* [Task to carry out]:
Render the entries as a Markdown table with the columns Row and Line, covering the line that contains "This screenshot has width=528, height=388." up to and including the final line of the entries. Put a row number and one line in each row, and leave out blank lines.
───
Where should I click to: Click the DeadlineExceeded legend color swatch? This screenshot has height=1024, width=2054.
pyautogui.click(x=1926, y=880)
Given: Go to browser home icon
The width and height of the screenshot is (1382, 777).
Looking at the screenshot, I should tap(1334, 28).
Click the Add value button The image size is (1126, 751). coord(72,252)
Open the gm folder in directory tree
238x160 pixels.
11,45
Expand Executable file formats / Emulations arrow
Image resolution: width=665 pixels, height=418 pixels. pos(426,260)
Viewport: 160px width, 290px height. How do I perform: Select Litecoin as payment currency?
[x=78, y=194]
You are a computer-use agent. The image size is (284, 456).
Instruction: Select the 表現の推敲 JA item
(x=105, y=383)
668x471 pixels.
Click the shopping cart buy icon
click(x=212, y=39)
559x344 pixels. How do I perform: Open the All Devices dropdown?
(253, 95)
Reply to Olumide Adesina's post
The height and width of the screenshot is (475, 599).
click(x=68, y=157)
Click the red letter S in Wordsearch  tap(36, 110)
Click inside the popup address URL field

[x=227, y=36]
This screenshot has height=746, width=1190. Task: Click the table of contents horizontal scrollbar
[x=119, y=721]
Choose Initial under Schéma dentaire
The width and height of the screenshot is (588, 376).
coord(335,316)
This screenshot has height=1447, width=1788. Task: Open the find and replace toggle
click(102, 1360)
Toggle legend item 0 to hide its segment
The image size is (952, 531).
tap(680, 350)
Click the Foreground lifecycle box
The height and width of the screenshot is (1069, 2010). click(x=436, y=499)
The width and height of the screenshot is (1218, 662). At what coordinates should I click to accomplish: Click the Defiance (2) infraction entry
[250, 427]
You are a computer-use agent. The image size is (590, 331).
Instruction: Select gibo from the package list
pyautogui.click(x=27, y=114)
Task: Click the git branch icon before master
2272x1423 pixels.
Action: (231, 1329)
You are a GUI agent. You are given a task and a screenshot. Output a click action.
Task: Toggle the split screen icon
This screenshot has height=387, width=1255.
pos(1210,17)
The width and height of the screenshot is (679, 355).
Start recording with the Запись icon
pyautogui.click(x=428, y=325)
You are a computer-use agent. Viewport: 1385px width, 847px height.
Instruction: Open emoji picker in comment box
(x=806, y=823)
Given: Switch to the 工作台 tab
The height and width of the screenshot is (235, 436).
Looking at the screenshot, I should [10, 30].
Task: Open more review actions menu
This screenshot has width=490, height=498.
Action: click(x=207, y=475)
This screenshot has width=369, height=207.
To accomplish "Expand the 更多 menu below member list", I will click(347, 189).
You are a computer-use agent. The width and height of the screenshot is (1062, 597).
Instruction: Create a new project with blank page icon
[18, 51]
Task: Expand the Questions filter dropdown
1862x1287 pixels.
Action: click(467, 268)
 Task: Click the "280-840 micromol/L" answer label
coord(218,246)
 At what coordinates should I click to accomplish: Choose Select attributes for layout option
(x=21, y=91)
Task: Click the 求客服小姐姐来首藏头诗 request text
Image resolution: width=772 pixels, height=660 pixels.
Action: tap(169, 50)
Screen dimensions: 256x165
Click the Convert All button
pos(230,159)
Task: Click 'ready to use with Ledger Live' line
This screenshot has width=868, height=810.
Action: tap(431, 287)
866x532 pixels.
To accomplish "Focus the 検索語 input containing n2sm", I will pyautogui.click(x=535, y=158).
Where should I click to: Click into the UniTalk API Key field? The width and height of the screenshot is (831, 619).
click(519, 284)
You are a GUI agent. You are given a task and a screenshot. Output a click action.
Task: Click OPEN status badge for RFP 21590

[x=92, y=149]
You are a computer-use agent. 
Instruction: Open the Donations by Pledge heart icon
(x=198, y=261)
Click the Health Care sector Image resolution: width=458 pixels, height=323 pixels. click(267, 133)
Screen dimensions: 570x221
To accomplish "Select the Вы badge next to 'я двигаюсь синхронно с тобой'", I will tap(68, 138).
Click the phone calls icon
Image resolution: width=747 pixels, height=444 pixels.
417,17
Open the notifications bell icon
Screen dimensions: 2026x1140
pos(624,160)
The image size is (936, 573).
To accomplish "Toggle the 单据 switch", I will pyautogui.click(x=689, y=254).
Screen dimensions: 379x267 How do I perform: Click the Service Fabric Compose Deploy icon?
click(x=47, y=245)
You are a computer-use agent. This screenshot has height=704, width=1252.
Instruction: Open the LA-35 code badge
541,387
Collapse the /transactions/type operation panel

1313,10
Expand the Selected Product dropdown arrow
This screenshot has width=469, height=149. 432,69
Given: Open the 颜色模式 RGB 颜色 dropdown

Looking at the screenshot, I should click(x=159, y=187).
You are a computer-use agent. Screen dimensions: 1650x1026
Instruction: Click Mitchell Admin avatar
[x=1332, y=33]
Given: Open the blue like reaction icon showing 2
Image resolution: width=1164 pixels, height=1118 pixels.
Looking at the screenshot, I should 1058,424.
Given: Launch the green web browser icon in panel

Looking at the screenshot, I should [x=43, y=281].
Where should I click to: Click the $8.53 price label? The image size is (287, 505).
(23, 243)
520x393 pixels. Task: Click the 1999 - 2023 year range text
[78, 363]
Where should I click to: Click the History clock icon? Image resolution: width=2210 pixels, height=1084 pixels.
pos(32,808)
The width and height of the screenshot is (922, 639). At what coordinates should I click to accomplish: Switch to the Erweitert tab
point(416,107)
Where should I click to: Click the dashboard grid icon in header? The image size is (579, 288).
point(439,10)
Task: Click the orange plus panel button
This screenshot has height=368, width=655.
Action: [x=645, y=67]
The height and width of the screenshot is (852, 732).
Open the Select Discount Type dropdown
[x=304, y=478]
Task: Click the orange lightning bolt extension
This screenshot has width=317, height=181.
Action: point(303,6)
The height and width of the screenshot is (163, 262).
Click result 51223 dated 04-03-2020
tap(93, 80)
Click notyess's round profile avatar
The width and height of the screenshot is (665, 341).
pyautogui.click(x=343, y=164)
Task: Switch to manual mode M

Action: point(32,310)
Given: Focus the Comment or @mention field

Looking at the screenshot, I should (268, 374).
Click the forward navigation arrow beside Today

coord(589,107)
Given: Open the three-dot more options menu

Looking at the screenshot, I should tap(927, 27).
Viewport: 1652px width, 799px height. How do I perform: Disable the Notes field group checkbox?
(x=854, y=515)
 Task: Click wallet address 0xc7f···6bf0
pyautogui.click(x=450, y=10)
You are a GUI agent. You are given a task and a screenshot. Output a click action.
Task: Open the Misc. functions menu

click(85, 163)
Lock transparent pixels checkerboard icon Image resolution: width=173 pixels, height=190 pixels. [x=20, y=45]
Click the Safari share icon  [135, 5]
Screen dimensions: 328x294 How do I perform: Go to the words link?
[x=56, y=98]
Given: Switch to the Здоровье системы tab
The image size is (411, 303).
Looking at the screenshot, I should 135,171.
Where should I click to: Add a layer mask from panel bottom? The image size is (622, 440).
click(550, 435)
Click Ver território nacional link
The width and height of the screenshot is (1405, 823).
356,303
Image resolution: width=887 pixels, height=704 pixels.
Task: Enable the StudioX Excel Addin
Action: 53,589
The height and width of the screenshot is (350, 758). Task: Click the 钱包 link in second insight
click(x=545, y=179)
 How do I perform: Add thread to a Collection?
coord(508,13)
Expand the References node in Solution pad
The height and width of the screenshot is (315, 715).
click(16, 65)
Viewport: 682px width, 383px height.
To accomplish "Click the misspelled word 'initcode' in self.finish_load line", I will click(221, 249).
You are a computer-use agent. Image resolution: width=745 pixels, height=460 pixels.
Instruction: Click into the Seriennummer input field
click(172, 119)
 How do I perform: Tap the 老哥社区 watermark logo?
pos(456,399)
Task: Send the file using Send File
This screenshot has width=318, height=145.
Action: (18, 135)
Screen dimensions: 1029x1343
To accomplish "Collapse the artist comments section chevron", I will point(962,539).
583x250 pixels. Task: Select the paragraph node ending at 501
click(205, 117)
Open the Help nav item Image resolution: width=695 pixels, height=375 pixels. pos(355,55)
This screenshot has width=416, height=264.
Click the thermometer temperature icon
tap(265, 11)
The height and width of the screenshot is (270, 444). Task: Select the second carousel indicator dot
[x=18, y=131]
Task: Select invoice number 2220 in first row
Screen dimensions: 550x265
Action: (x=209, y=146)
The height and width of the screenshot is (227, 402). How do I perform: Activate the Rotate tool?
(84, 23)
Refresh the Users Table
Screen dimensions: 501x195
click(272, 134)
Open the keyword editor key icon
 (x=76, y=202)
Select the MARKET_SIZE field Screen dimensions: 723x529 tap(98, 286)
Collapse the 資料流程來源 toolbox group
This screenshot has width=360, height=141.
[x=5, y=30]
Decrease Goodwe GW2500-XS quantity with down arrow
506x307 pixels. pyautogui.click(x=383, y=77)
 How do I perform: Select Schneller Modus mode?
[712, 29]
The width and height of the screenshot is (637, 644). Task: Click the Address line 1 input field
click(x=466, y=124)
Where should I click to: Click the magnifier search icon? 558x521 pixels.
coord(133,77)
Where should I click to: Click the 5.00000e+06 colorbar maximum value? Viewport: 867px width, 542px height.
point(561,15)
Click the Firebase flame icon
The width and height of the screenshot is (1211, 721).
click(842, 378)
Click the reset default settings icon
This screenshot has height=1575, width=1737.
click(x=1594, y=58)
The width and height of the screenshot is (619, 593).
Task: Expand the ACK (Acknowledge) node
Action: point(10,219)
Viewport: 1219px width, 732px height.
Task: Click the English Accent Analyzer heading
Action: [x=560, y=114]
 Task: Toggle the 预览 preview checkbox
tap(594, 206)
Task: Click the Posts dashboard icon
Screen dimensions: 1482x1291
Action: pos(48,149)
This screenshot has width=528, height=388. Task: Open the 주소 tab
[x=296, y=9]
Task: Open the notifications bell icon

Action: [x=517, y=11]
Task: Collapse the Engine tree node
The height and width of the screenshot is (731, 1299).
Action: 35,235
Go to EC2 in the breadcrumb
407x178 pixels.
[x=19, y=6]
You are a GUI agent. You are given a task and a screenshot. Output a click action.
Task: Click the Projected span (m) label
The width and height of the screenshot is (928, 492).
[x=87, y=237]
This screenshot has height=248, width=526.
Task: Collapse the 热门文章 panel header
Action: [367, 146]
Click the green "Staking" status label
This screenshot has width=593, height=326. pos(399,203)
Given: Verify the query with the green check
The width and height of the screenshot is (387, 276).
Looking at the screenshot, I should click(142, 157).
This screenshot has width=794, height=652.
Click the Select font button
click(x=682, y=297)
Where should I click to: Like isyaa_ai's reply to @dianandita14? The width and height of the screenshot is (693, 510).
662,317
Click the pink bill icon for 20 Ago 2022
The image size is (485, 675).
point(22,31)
───
* [Final answer]:
| Row | Line |
|---|---|
| 1 | This screenshot has width=528, height=388. Task: Open the 주소 tab |
| 2 | [x=296, y=9] |
| 3 | Task: Open the notifications bell icon |
| 4 | Action: [x=517, y=11] |
| 5 | Task: Collapse the Engine tree node |
| 6 | The height and width of the screenshot is (731, 1299). |
| 7 | Action: 35,235 |
| 8 | Go to EC2 in the breadcrumb |
| 9 | 407x178 pixels. |
| 10 | [x=19, y=6] |
| 11 | You are a GUI agent. You are given a task and a screenshot. Output a click action. |
| 12 | Task: Click the Projected span (m) label |
| 13 | The width and height of the screenshot is (928, 492). |
| 14 | [x=87, y=237] |
| 15 | This screenshot has height=248, width=526. |
| 16 | Task: Collapse the 热门文章 panel header |
| 17 | Action: [367, 146] |
| 18 | Click the green "Staking" status label |
| 19 | This screenshot has width=593, height=326. pos(399,203) |
| 20 | Given: Verify the query with the green check |
| 21 | The width and height of the screenshot is (387, 276). |
| 22 | Looking at the screenshot, I should click(142, 157). |
| 23 | This screenshot has width=794, height=652. |
| 24 | Click the Select font button |
| 25 | click(x=682, y=297) |
| 26 | Where should I click to: Like isyaa_ai's reply to @dianandita14? The width and height of the screenshot is (693, 510). |
| 27 | 662,317 |
| 28 | Click the pink bill icon for 20 Ago 2022 |
| 29 | The image size is (485, 675). |
| 30 | point(22,31) |